EXCERPTED PASSAGE
TRENDS IN LITERACY IN SCOTLAND
The key national and international surveys that monitor aspects of literacy in Scotland are the Scottish Survey of Adult Literacies 2009, the OECDProgramme for International Student Assessment ( PISA), and the previous Scottish Survey of Achievement ( SSA) which will be replaced by the Scottish Survey of Literacy and Numeracy1.
We know from the SSA that the majority of children develop a good grounding in literacy skills in early primary. However, a minority do not and the SSA also shows that as pupils progress through primary and into secondary the proportion achieving expected levels decreases.
In terms of international benchmarks for those of school age we compare relatively well on reading standards, achieving similar results to the OECD average in 2006.
The Scottish Survey of Adult Literacies 2009 provided a baseline picture of adult literacy and numeracy capabilities in Scotland and found that overall the Scottish population has a good level of literacy skills in line with international expectations. While around 25% of the adult population would benefit from improving their literacy skills, only around 3.6% of the Scottish population has very limited capabilities.

RECORDS
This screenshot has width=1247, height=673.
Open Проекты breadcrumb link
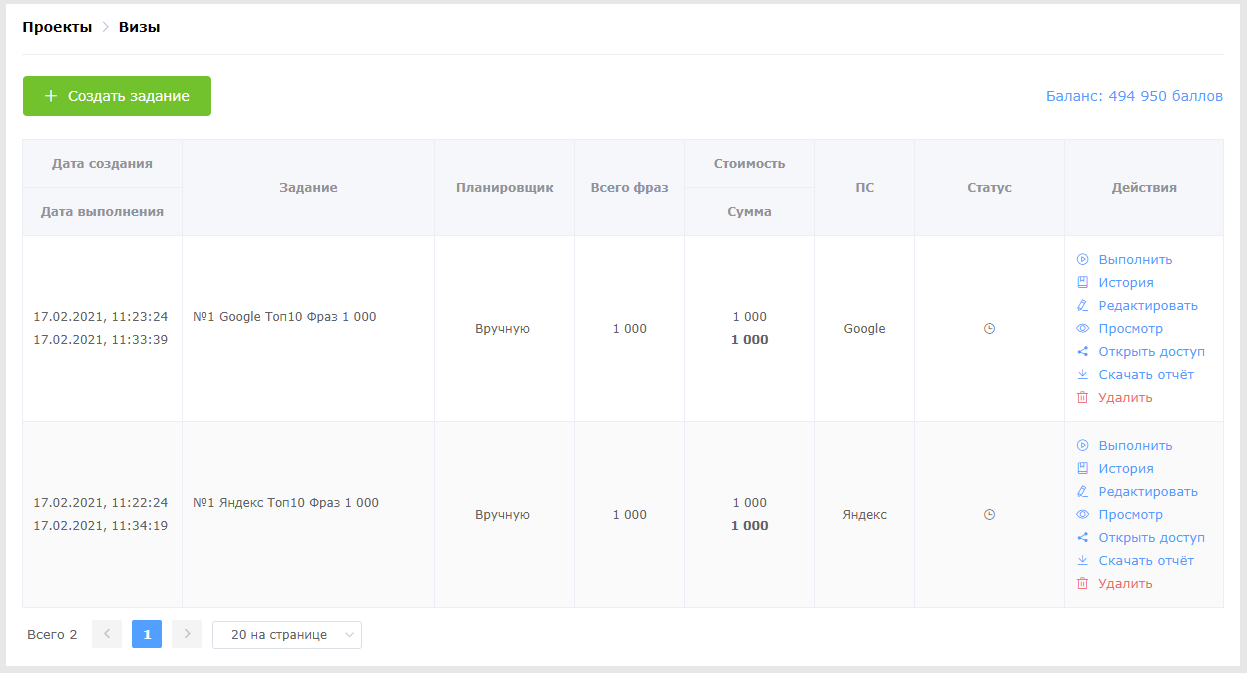click(x=57, y=27)
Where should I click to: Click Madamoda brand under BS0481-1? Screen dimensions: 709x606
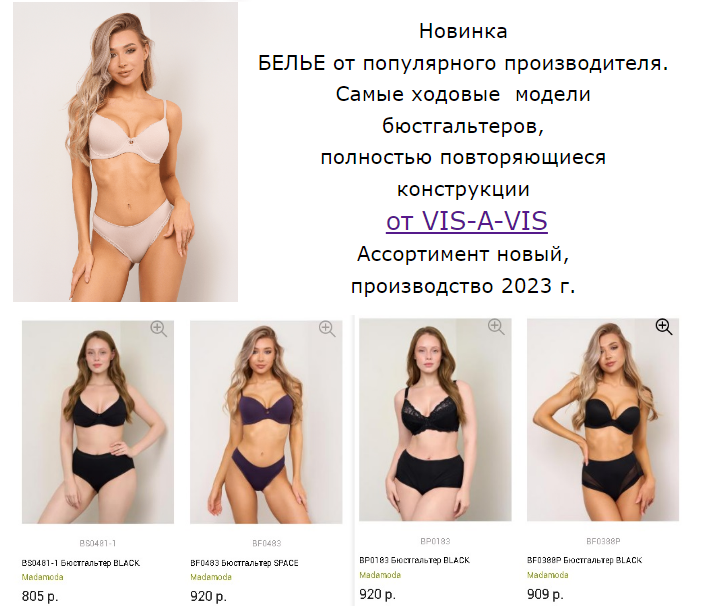(x=43, y=577)
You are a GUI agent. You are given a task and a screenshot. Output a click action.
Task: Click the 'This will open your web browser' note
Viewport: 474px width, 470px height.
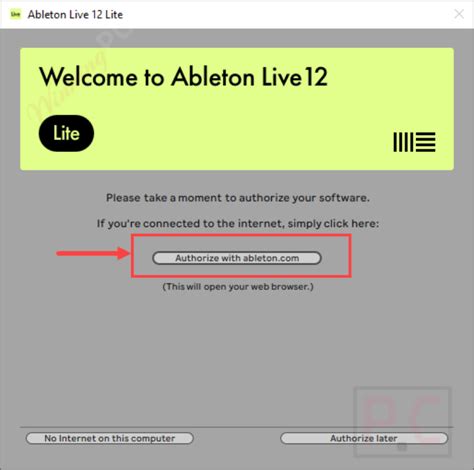238,287
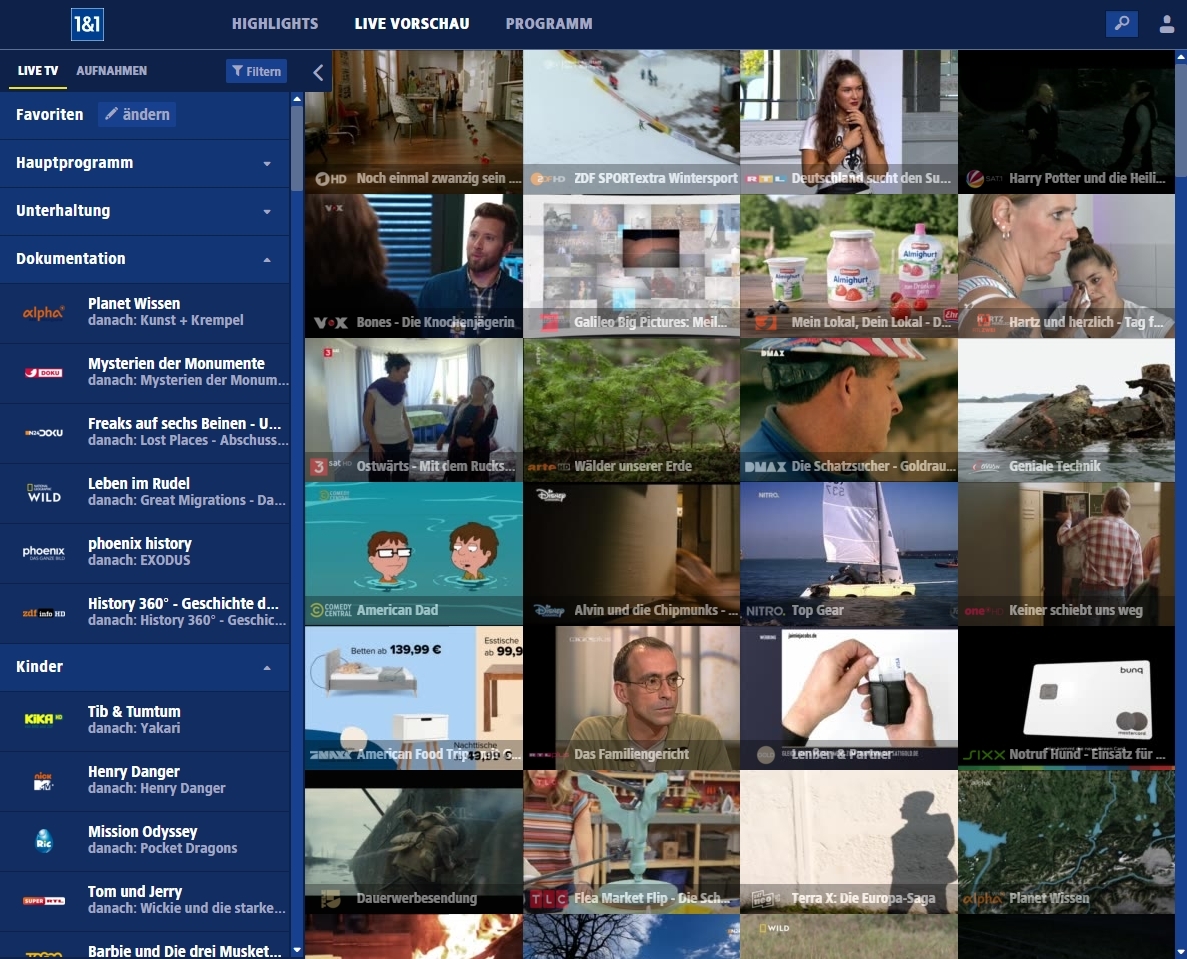Collapse the Kinder category
Screen dimensions: 1187x959
pyautogui.click(x=267, y=667)
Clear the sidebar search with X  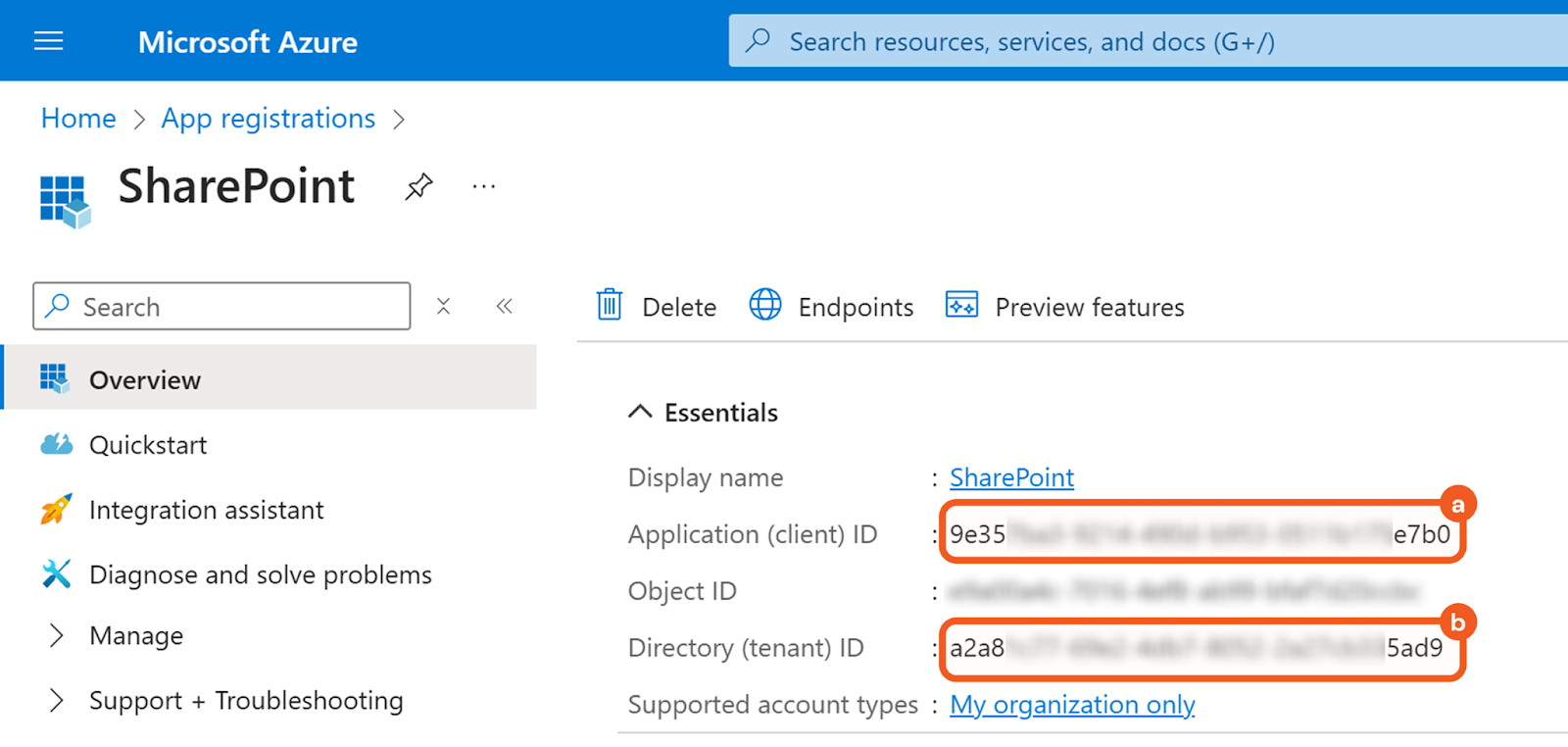(x=444, y=307)
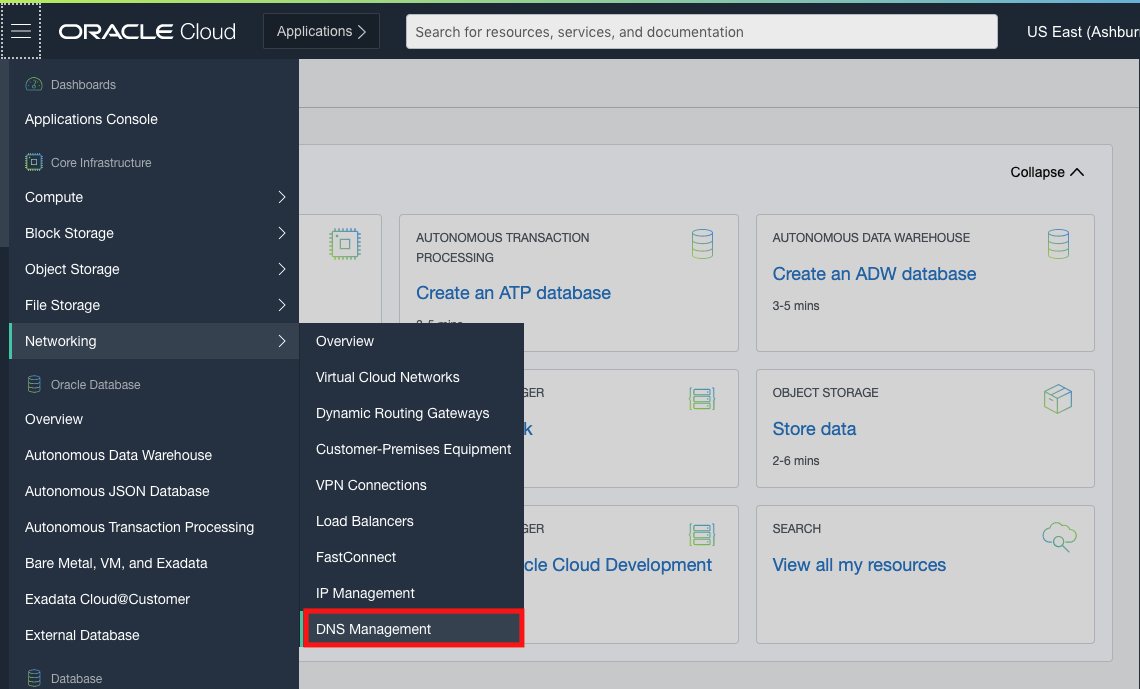Click the database icon on the ADW card

tap(1058, 243)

TASK A
List every survey that the text on literacy trends in Scotland names.
TASK B
Reproduce the text on literacy trends in Scotland word for word, from "TRENDS IN LITERACY" to "expected levels decreases.".

SOLUTION A
- Scottish Survey of Adult Literacies 2009
- OECD Programme for International Student Assessment (PISA)
- Scottish Survey of Achievement (SSA)
- Scottish Survey of Literacy and Numeracy

SOLUTION B
TRENDS IN LITERACY IN SCOTLAND
The key national and international surveys that monitor aspects of literacy in Scotland are the Scottish Survey of Adult Literacies 2009, the OECDProgramme for International Student Assessment ( PISA), and the previous Scottish Survey of Achievement ( SSA) which will be replaced by the Scottish Survey of Literacy and Numeracy1.
We know from the SSA that the majority of children develop a good grounding in literacy skills in early primary. However, a minority do not and the SSA also shows that as pupils progress through primary and into secondary the proportion achieving expected levels decreases.